5512 is an album of minimal ambient techno headphone music.

It is available exclusively as a download at Bandcamp for a minimum of one dollar.

5512 was created on May 5, 2012 at The Bunker in Iowa City by Mark Rushton using Ableton Live, an Akai MPK Mini, and recorded into a Zoom H1 while monitored using Grado headphones.  A tiny amount of post-production was done on a PC using Sony Sound Forge.  It was mixed using Sony Acid.  Cover photo by Mark Rushton at Ellis Park, Cedar Rapids, Iowa.

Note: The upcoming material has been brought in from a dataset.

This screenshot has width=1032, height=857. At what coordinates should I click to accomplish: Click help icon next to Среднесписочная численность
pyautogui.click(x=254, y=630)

The album is 8 tracks and just a touch over 91 minutes.  The first track “5512 Mix” is a 45 minute and 30 second “megamix” of the 7 pieces that are later separated out in order of appearance with only minor fades.

Track listing:

  1. 5512 Mix (45:30)
  2. 5512-1 (7:48)
  3. 5512-2 (7:27)
  4. 5512-3 (4:13)
  5. 5512-4 (9:40)
  6. 5512-5 (5:29)
  7. 5512-6 (3:07)
  8. 5512-7 (8:09)

You can fully preview every track at the 5512 page at Bandcamp.

It’s meant to be listened to using headphones, and preferably the megamix, but I can understand why somebody might want the individual tracks separated out.

I make this music for myself.  If others enjoy it, great.

Nail It Down (disquiet0017-transition)

April 30th, 2012

Nail It Down is a remix I made for the 17th Disquiet Junto at Soundcloud.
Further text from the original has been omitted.